Obama to make history with Myanmar visit






YANGON: US President Barack Obama heads to Myanmar on Monday for a historic visit aimed at encouraging a string of dramatic political reforms in the long-isolated state.

Obama will be the first serving US president to set foot in the country also known as Burma, in the starkest illustration yet of its emergence from a long period of isolation and repression.

He is expected to praise President Thein Sein for ending a dark era of junta rule and for welcoming opposition leader Aung San Suu Kyi into mainstream politics, but also to prod the former general to go much further towards genuine democracy.

"President Thein Sein is taking steps that move us in a better direction," Obama told a press conference in Thailand Sunday on the first leg of a three-nation tour of Southeast Asia, defending his decision to visit Myanmar.

"But I don't think anybody's under any illusion that Burma's arrived," he added.

"The country has a long way to go. I'm not somebody who thinks that the United States should stand on the sidelines and not want to get its hands dirty when there's an opportunity for us to encourage the better impulses inside a country."

In a scene that would have been unthinkable until recently, Obama will on Monday stand side-by-side with democracy icon Aung San Suu Kyi at the lakeside villa where his fellow Nobel laureate languished for years under house arrest.

The visit will be rich in symbolism, not least when he gives a speech at Yangon University, where restive students stoked revolt repeatedly over five decades of military rule.

The White House hopes Obama's visit to Myanmar will boost Thein Sein's reform drive, which saw Suu Kyi enter parliament after her rivals in the junta made way for a nominally civilian government -- albeit in a system still stacked heavily in favour of the military.

US officials said Obama would announce a $170 million development aid pledge to Myanmar to coincide with the formal opening of a US Agency for International Development (USAID) mission in Myanmar, which was suspended for years over the junta's repression of the democracy movement.

The money, spread over a two-year period, will target projects in civil society designed to build democratic institutions and improve education as Myanmar lays the groundwork of a political system based on freedoms.

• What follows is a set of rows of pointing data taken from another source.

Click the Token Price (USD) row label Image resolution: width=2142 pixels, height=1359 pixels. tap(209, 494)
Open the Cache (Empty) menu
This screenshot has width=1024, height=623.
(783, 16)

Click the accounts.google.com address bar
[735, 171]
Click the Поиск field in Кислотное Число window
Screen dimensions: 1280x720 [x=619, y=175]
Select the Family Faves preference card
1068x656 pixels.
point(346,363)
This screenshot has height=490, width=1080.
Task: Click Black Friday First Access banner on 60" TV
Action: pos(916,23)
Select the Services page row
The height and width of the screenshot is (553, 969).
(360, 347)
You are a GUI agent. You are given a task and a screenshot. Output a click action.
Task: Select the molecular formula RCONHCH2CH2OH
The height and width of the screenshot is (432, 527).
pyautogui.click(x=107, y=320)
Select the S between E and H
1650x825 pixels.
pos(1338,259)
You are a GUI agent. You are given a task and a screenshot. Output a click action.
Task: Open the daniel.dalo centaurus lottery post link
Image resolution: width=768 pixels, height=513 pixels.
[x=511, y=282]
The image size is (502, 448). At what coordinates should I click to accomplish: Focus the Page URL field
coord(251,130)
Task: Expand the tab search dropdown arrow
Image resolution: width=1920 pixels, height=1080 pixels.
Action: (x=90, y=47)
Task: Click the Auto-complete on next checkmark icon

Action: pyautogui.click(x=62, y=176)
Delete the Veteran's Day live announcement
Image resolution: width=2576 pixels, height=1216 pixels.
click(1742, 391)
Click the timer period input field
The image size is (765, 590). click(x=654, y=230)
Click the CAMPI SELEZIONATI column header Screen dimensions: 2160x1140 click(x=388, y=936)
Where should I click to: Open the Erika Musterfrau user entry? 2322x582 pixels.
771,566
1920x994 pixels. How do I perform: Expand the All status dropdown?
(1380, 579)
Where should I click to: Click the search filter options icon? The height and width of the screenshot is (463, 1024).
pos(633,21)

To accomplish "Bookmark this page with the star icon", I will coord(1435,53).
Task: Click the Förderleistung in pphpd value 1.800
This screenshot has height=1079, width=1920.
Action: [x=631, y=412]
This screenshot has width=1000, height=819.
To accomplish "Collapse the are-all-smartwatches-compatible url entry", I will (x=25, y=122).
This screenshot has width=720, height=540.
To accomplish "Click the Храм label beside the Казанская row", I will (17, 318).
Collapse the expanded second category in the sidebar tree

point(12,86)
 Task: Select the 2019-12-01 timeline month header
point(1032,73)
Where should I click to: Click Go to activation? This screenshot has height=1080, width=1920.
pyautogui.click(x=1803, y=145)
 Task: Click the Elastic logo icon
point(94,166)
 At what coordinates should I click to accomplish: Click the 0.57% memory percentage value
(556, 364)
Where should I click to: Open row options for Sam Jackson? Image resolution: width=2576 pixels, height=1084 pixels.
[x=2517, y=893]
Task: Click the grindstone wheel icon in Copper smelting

Some human rights groups said Obama should have waited longer to visit, arguing that he could have dangled the prospect of a trip as leverage to seek more progress such as the release of scores of remaining political prisoners.

But officials say that Obama will encourage the regime to double down on more reform, and that his influence could be important at a crucial moment in Myanmar's journey along the road towards democracy.

Myanmar unveiled new pledges on human rights on the eve of the visit, saying it would review prisoner cases in line with "international standards" and open its jails to the Red Cross, as part of efforts to burnish its reform credentials.

The United States on Friday scrapped a nearly decade-old ban on most imports from the country, after earlier lifting other sanctions.

But it continues to call for the release of scores of political prisoners still in Myanmar's jails, as well as an end to sectarian bloodshed between ethnic Rakhine and Rohingya in western Rakhine state.

Obama fever has swept Myanmar's biggest city Yangon, with his image emblazoned on T-shirts, mugs and even graffiti-covered walls.

"I would like to tell President Obama to push the Myanmar government to walk the path to democracy bravely and to aim for full human rights which our country needs," said 28-year-old shopkeeper Thant Zaw Oo.

Obama's trip to Asia, coming just 12 days after he won re-election, is the latest manifestation of his determination to anchor the United States in a dynamic, fast-emerging region he sees as vital to its future.

The Hawaii-born US president is making his fifth official visit to the region, where he spent four years as a boy in Indonesia, and is diving back into foreign policy after a year spent on the campaign trail.

Later on Monday Obama will fly to Cambodia, where he is likely to face a tense encounter over human rights with Prime Minister Hun Sen, ahead of the East Asia Summit, the main institutional focus of his pivot of US foreign policy to the region.